Dessin : Amado ou la sculpture
à visage humain

Le Semeur Hebdo, 1er juillet 1977, Daniel Colney à propos de l’exposition à la Galerie Eupalinos à Clermont-Ferrand.

            Le dessin a l’avantage de sérier les formes. Mais il est desséchant.

Le dessin fini est mort. À travers lui je ressens ce que sera la forme future. Je vois où seront les creux et les pleins, la lumière ou l’ombre…

Mais ce qui est intéressant c’est l’œuvre finie. Alors à ce moment quelque chose vit.

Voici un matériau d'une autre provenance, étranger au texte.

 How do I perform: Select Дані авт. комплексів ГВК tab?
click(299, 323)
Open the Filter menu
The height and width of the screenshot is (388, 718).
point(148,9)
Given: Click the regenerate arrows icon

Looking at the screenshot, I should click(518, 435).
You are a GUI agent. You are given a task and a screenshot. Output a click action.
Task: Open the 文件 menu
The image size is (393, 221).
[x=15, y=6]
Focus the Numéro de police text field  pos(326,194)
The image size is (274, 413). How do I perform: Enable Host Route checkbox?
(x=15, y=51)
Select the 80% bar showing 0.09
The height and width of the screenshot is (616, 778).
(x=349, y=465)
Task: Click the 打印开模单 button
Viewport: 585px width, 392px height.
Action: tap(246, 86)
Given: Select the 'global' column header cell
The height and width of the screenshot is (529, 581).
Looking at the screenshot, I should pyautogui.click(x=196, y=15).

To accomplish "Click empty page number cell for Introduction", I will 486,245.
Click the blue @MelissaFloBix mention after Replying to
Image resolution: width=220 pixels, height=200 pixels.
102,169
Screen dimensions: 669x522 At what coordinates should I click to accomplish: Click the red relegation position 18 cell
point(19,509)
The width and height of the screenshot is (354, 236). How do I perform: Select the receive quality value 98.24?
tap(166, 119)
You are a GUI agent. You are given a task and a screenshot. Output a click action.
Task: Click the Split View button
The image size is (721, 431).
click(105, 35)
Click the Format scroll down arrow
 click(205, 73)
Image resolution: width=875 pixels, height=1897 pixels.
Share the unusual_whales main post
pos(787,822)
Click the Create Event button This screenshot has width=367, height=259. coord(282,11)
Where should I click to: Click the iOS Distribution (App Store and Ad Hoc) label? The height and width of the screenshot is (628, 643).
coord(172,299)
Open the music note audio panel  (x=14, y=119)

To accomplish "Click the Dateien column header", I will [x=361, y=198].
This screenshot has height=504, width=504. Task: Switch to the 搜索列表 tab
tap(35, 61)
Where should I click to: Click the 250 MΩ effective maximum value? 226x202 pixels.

Le matériau est une espèce de jeu de construction où le détail peut s’imaginer depuis la forme générale. Quand les grosses pièces sont montées, je vois où je peux fignoler et le hasard joue son rôle avec l’inspiration du moment.

Dans le porte bois, j’ai ajouté à la pierre, la tendresse et l’amitié du bois, quoique le haut de ce bateau fantastique représente des puits de mine.

J’ai toujours essayé d’exprimer par ma sculpture la présence humaine au sein d’une nature qui détruit les habitations et l’homme. C’est la représentation de la perpétuelle construction suivie de destruction, puis de reconstruction.